FIGURE 15-28 COP coil boots are subject to extreme operating conditions that intensify when a spark plug begins to misfire. The high voltage attempts to find an “easier path to ground,” jumping from the COP boot to the cylinder head. When removing the coil for routine service, or when troubleshooting a misfire, inspect the COP boots carefully. Look for discolored spots that appear as a white/grayish spot or circle on the boot where the energy was firing through the boot to ground. At first, the spot may be difficult to see. As the condition worsens, the spot will become larger. Another option is to lightly mist the boot with water or wrap it in aluminum foil. Reinstall the COP and retest. If the misfire condition worsens or becomes more apparent, replace the boot and spring or COP assembly. Note: If the COP is in a hard-to-access location, swap the COP and spark plug with a known-good cylinder that is easier to get to in case it needs to be replaced after testing.

FIGURE 15-29 When servicing spark plugs on a COP vehicle, replacing the boots and high-voltage stainless steel springs, if available, is recommended. Over time, heat and high voltage begin to break down the rubber and can cause a misfire. When replacing the boots, apply a light coating of dielectric grease to the inside of the boot.

High-Performance Coils

For performance applications, especially on forced induction or highly tuned engines, the increase in cylinder pressures escalates the demand on the ignition system. While original equipment coils may deliver up to 50,000 volts, they are only manufactured to do so occasionally and for only a very brief time. Consistently working at maximum output to provide the high-energy spark needed to overcome elevated cylinder pressures will lead to coil failure and possibly module/igniter failure. Performance aftermarket and racing coils are designed to provide sustained voltage outputs exceeding 40,000 to 50,000 volts without damage. For racing applications, some of these coils can exceed 100,000 volts.

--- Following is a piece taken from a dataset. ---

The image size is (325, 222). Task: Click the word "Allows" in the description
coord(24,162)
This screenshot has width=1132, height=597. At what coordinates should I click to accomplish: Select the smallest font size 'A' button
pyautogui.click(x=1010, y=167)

In the world of high performance, where more of anything is always considered better, merely installing a coil that outputs more voltage does not guarantee better performance. It is true that upgrading the coil can result in an increase in power, but the coil must also be able to maintain the additional voltage under load with virtually no drop-off. In addition to peak kV, the coil must have enough reserve energy to sustain the spark event. Spark duration is a critical component of the coil’s ability to maximize complete combustion. The longer the spark burn time, the better the chance of fully igniting and burning the air-fuel mixture, generating maximum power output. If the coil fails to provide the necessary energy to the spark plugs through the entire operating range of the engine, there will be little to no increase in performance.